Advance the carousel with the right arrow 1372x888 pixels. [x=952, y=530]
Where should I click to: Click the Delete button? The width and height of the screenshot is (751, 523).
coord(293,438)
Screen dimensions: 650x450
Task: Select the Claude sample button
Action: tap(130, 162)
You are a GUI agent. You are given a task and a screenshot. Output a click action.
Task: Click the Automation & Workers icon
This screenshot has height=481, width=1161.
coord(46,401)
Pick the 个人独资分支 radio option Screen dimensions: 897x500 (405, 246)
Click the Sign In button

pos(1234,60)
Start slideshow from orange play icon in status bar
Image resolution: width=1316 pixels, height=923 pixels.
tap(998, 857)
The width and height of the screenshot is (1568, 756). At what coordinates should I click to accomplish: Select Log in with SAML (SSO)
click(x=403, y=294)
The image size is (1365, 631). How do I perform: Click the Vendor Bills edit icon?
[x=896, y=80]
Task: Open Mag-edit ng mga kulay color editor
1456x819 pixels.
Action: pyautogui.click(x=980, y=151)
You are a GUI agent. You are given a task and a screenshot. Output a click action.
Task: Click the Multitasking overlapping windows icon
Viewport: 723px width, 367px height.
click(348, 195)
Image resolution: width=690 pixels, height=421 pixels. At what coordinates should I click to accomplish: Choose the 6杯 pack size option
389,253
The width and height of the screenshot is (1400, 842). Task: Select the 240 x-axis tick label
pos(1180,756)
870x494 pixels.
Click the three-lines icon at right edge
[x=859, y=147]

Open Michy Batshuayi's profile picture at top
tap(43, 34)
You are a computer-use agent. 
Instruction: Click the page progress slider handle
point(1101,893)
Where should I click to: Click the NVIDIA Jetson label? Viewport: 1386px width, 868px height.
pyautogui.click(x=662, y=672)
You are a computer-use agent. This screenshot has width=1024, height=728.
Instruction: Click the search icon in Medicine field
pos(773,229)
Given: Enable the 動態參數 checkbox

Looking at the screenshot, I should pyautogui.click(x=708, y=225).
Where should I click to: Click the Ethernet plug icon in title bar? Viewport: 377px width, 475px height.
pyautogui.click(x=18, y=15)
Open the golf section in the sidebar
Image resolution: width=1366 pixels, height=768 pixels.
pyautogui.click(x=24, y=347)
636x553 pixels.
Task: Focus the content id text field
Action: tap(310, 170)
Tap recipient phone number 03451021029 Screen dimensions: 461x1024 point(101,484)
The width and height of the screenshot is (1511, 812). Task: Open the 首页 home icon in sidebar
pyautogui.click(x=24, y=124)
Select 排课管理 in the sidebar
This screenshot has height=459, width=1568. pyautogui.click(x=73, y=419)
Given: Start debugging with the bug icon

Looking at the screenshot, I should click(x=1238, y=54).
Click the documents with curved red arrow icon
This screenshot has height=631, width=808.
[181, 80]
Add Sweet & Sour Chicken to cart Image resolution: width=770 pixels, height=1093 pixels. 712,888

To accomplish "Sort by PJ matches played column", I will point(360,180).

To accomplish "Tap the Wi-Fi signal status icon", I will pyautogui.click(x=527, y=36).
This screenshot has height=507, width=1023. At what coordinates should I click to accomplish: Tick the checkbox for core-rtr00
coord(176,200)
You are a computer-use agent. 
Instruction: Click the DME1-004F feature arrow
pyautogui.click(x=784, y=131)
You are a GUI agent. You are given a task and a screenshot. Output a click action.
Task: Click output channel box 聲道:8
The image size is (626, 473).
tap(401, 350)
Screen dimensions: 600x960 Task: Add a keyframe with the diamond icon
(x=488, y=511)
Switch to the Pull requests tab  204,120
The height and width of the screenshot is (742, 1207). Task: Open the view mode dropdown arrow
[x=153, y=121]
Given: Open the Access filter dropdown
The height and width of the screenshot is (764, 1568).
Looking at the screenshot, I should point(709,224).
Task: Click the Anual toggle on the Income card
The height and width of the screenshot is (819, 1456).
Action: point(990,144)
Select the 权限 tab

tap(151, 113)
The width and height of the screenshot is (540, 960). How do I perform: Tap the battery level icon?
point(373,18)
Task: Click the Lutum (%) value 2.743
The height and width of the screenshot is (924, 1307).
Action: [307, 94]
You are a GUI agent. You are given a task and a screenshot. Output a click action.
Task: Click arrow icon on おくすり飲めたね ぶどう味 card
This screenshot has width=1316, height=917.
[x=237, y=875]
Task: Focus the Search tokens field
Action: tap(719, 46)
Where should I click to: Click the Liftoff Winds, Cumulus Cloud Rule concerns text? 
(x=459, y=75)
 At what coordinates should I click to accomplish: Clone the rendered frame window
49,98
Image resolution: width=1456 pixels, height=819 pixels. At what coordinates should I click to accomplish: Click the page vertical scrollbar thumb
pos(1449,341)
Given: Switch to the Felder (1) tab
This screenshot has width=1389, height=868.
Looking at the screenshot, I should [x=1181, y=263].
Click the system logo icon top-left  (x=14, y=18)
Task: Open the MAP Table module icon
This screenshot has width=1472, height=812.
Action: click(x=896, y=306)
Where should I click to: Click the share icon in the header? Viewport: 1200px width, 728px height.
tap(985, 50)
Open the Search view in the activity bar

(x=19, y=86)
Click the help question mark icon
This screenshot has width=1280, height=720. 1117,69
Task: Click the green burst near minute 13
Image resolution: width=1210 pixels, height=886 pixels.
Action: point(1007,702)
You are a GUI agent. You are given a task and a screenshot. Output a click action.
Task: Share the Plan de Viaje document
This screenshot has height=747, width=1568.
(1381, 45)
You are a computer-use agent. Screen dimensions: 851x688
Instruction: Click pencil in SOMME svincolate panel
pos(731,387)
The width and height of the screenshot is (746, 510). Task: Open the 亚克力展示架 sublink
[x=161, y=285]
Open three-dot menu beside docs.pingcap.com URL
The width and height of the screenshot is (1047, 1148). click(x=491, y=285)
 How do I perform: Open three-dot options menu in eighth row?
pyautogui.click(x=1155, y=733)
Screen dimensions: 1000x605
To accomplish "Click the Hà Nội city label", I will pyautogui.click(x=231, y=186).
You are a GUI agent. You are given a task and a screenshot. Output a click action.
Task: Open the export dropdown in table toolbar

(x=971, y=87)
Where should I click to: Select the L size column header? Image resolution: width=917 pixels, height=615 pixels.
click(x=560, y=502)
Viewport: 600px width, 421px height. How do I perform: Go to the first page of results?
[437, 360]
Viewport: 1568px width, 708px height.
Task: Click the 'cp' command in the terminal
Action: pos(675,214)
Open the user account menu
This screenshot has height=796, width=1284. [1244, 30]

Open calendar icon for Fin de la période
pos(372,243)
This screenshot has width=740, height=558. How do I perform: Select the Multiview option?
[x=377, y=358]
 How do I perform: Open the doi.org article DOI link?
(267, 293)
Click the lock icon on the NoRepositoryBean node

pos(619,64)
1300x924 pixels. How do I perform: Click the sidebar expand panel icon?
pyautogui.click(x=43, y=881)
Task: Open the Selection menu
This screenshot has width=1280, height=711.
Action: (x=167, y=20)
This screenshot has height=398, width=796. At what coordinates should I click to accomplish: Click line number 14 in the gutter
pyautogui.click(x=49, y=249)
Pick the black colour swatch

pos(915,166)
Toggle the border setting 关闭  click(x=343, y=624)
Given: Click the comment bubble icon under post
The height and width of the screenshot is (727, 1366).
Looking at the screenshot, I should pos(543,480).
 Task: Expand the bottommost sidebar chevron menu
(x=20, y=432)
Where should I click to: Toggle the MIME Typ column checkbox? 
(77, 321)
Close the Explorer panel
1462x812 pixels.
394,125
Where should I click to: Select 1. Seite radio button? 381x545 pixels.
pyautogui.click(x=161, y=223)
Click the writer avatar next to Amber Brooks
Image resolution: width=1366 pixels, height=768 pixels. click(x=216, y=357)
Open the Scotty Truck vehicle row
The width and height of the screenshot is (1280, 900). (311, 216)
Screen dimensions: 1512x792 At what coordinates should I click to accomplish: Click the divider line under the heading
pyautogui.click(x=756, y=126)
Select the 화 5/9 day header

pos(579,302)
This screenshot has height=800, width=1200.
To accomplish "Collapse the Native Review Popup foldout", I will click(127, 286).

Task requirements: Rewrite the lines from the one containing "Screen dimensions: 1512x792" through the last line, changing "divider line" to "separator line" and leaving everything else the same.

Complete answer:
Screen dimensions: 1512x792 At what coordinates should I click to accomplish: Click the separator line under the heading
pyautogui.click(x=756, y=126)
Select the 화 5/9 day header

pos(579,302)
This screenshot has height=800, width=1200.
To accomplish "Collapse the Native Review Popup foldout", I will click(127, 286).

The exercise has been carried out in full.